Italy is important because it’s half her heritage. Her mother was Irish, her father Italian, and his parents ventured out from South Philly every Thursday for dinners that strengthened their family bonds and helped instill her desire to grow and her work ethic.
“I was lucky to have a very progressive-thinking father who decided early on that his girls would go to college and pursue careers, the same as any boy being raised by an Italian family,” she said, referring to herself, her sister and her brother. “We were very lucky in that regard.”
“There’s a lot of fond memories of my grandparents speaking Italian around the table,” she said. “Most of the time we thought it was when they didn’t want us to understand.[But] my grandmother taught my brother all the minor curse words, and he thought he was learning something special.”
She’s traveled to Italy just once, with friends, and hopes to return to Capri and Taoramina, Sicily.
Her career – several decades as a lawyer and 13 years as a judge, and always caring about the community – has recently earned a few honors.
In January, the Delaware County Chamber of Commerce gave her an Athena award, an international honor named for the Greek goddess known for strength, courage, wisdom and enlightenment.
In June, she was elected by her peers on the bench as president judge for the Delaware County Board of Judges, a job responsible for a $50 million budget, 50 or so judges and 400-plus other employees. The assignment is for five years, with 70 percent of her time devoted to administration, with the rest given to Orphans’ Court, which handles estates and guardianships, drug treatment court and anywhere else she’s needed.
She is in no rush to make changes. “I don’t believe in change just to change,” she said. “I don’t throw things out just because someone else suggested them, thought of them or did them first. I think that you evaluate each move on its own merits.”
Cartisano earned a bachelor’s degree in English from Widener University and a law degree from Temple University.
Before becoming a judge, she maintained a private law practice and served as a solicitor for a half-dozen jurisdictions and agencies, including 13 years as city solicitor for Chester.
She also served two terms on Delaware County Council, ending as chairman, as chosen by her peers. And she made time
to better the community, volunteering with the Delaware County Intermediate Unit, the Chester Upland School Board, the Red Cross and the Media Theater. Being so active made her learn about efficiency. “You find time, you manage your time better.” Since becoming a judge, she’s cut back on all that volunteering to reduce conflicts of interest. In her spare time, she enjoys spending time with friends and family and “reading anything that’s not legal.”
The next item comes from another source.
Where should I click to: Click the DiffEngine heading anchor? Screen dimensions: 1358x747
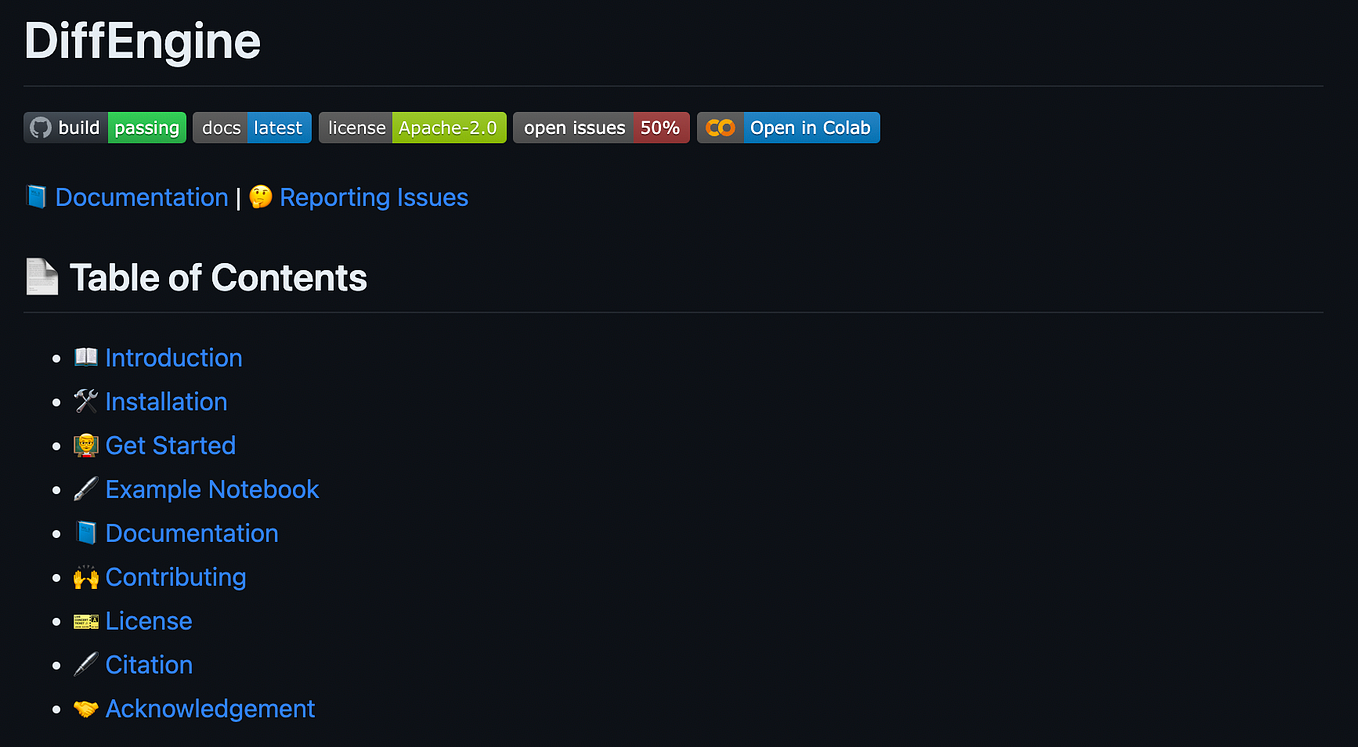[x=142, y=41]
Of course, she’s seen the judicial system portrayed on TV – but never anyone confessing on the stand, as they did so often on “Perry Mason.” “Every TV show has a little bit of reality in it. It’s a nice wrapped-up package, ” she said, noting that real life is
“not as fast-paced or exciting.”
She has lived most of her life in Chester, moving a half-dozen years ago to Garnet Valley.
In an interview, she talked more about the importance of diversity and unity. Chester “was a great place growing up because it was a great neighborhood. Everyone played together, hung together, ran around together. And I think it showed the interaction of different nationalities, different races and being able to enjoy everyday activities. It was a great way to establish relationships.”
Most of her judicial career has been in Family Court. “The hardest cases are when you had two good parents, and both parties want the children 100 percent of the time. That’s totally understandable but not practical. you hope that the parents resolve it themselves. They know their children best. They know themselves. Our mandate is what’s in the best interest of the child. Not necessarily what’s fair to the parents.”